Tell me how many lines of the entries below include the string "agent", and give only the number.

• PROVIDED RECORDS:
== == ==

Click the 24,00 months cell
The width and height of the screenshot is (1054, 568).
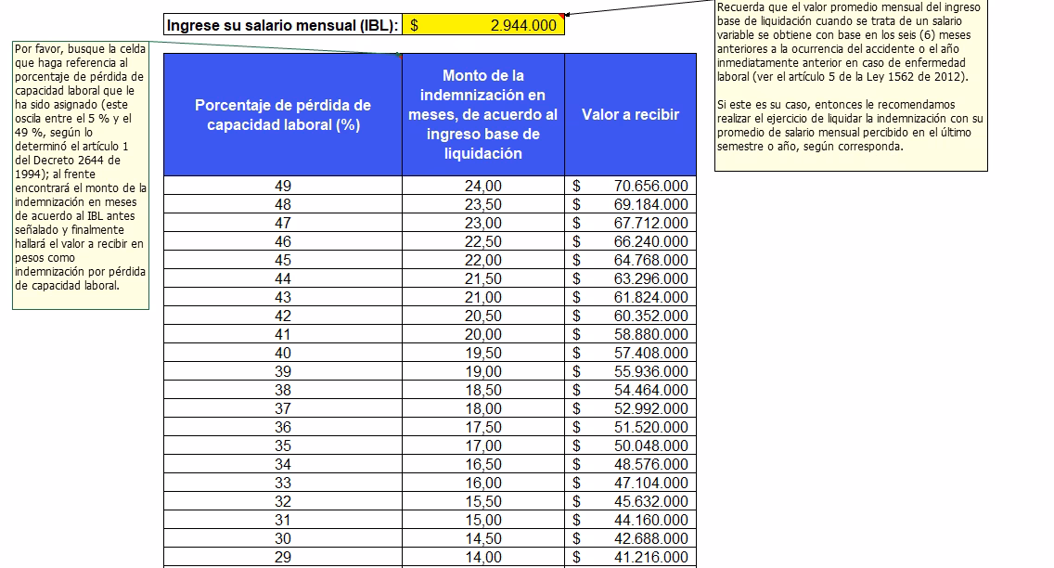(x=482, y=186)
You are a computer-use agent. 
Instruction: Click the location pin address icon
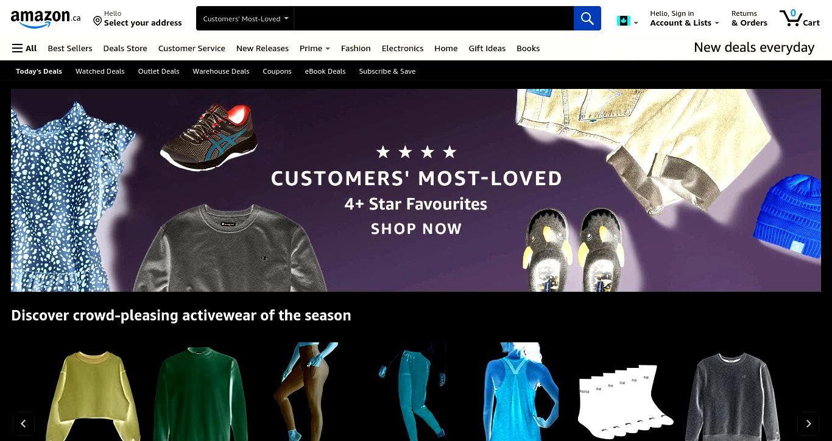pyautogui.click(x=97, y=21)
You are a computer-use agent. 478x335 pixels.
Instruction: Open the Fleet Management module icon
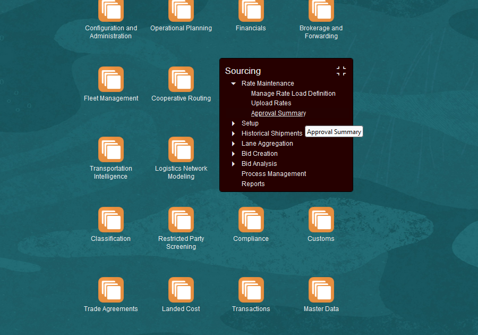click(x=111, y=79)
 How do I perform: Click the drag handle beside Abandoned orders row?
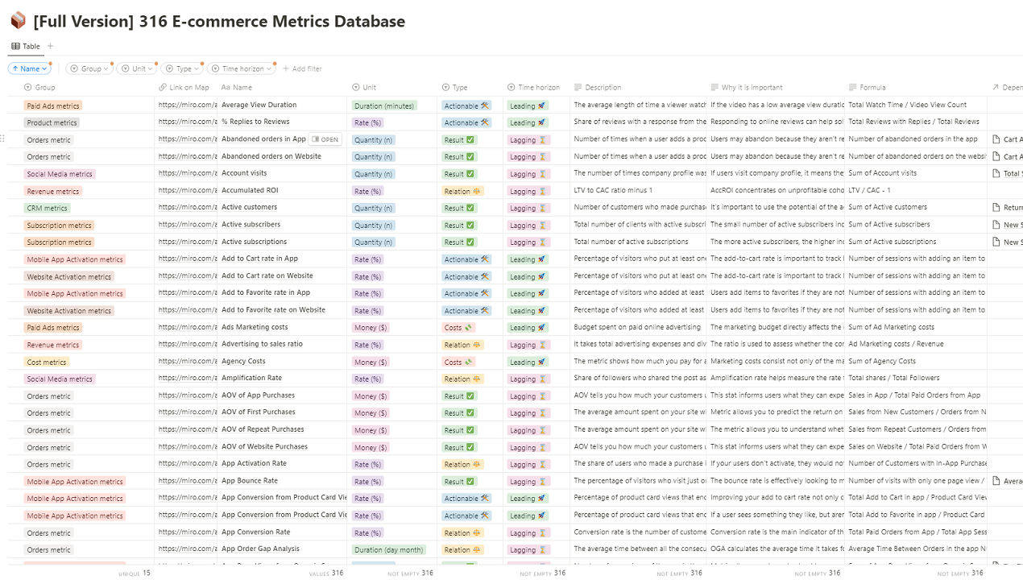point(4,139)
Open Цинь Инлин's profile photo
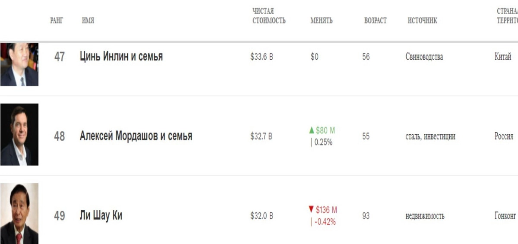This screenshot has width=518, height=244. (x=19, y=64)
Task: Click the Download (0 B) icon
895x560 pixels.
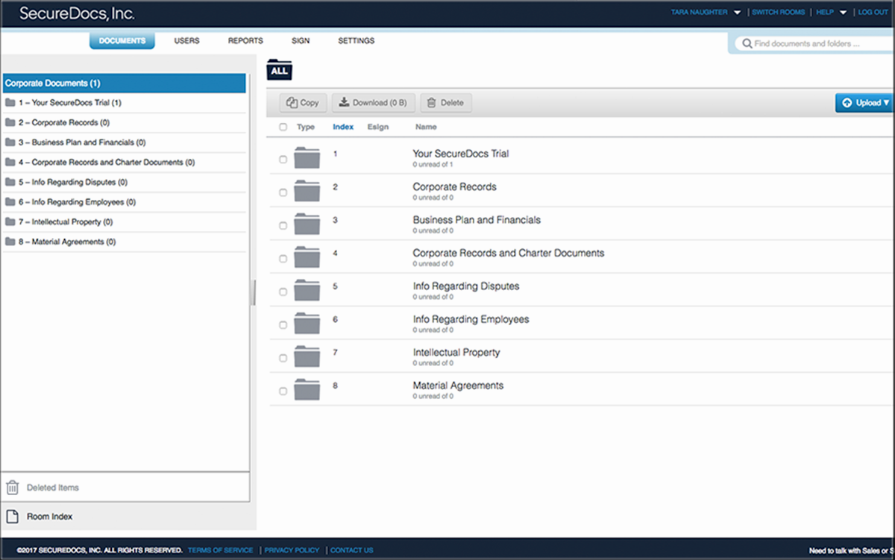Action: [x=345, y=102]
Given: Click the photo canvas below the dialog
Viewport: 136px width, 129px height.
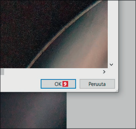Looking at the screenshot, I should (x=33, y=110).
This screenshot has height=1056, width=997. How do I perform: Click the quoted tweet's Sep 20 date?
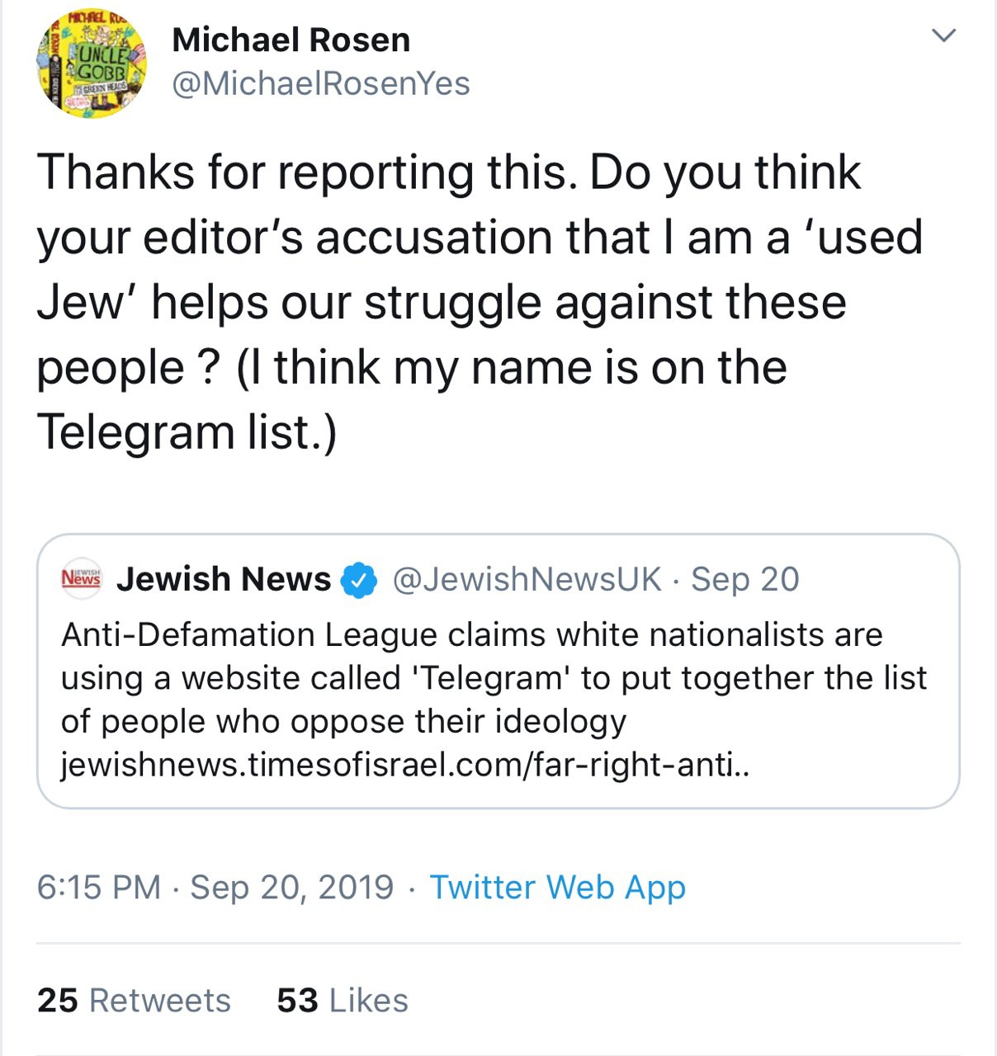pos(744,579)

== == ==

• RESPONSE: 2